EXCERPTED RECORDS -
::::::

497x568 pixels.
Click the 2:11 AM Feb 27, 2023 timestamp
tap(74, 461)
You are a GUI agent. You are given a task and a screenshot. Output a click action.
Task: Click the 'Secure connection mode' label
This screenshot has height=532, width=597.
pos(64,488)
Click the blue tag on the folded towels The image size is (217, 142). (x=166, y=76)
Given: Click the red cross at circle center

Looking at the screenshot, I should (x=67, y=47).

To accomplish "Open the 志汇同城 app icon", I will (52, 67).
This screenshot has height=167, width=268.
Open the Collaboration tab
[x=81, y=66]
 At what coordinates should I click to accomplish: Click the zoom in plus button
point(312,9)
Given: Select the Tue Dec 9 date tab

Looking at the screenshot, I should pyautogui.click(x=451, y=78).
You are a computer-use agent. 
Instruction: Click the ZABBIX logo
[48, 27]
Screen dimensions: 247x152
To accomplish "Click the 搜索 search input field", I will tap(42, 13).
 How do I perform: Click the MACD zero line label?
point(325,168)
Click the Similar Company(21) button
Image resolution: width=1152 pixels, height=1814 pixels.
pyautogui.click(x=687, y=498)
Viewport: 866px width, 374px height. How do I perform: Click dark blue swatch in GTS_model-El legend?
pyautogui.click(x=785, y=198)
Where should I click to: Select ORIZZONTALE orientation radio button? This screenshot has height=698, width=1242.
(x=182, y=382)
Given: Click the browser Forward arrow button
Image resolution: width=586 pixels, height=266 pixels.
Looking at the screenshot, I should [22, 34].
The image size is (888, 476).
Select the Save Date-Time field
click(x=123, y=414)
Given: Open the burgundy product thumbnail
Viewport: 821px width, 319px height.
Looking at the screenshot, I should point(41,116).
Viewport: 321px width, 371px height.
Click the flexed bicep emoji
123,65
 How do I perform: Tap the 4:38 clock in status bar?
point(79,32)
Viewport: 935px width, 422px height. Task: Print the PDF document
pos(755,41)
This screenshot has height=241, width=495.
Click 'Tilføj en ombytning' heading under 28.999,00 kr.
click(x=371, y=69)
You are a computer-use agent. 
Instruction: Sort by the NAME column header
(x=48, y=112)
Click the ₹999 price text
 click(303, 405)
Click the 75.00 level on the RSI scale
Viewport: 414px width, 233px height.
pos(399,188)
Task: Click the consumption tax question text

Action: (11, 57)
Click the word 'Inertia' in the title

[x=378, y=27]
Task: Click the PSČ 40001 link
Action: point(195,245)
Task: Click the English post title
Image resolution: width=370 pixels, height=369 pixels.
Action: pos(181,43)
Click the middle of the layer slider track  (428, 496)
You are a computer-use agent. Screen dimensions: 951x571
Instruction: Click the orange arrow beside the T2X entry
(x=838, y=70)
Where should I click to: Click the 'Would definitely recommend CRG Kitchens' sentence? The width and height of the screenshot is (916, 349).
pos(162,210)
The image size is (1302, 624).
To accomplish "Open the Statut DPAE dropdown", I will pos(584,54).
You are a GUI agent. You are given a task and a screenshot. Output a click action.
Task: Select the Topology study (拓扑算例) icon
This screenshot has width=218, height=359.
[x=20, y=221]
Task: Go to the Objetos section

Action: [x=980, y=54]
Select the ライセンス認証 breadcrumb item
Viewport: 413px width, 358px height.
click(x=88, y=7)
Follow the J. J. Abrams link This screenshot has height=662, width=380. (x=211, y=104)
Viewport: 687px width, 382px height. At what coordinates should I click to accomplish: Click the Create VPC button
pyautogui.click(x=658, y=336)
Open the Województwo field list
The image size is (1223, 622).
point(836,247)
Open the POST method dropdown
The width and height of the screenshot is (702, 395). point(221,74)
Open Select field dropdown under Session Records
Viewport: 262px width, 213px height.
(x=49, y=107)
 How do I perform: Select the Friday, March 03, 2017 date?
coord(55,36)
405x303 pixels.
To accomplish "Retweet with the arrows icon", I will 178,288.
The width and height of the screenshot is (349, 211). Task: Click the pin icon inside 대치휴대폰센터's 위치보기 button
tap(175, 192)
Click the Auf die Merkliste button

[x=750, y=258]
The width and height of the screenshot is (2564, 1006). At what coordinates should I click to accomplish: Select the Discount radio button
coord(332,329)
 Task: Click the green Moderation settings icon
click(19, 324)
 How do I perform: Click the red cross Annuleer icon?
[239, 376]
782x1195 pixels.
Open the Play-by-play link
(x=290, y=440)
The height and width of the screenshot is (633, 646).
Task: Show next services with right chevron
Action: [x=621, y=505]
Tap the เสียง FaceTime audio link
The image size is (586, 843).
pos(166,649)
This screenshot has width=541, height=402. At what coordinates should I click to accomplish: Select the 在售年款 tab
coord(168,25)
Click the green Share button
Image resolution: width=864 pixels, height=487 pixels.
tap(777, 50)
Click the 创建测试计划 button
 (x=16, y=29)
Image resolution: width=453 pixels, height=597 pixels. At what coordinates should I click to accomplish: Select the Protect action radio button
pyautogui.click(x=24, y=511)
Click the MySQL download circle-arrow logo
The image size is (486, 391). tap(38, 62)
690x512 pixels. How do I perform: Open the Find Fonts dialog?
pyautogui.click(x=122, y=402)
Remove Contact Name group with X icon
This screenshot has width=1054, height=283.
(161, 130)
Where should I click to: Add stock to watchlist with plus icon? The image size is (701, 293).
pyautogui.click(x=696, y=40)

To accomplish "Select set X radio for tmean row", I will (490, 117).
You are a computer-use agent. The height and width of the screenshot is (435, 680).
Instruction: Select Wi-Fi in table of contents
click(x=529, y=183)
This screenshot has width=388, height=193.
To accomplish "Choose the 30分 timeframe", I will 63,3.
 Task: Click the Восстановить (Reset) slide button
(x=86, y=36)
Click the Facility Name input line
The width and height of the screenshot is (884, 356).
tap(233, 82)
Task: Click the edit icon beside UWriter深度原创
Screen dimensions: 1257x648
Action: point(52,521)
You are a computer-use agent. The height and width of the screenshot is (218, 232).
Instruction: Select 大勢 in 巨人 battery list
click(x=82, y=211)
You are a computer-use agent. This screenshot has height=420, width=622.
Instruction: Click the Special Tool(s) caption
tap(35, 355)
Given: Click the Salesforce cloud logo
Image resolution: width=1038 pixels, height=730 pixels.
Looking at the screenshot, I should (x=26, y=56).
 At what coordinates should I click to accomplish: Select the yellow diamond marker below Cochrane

::::::

INSTRUCTIONS FOR THE TASK -
Each line in the records above with "computer" must be returned.

OUTPUT OF THE TASK -
You are a computer-use agent. 
You are a computer-use agent. 
You are a computer-use agent. Screen dimensions: 951x571
You are a computer-use agent. The height and width of the screenshot is (435, 680).
You are a computer-use agent. The height and width of the screenshot is (218, 232).
You are a computer-use agent. This screenshot has height=420, width=622.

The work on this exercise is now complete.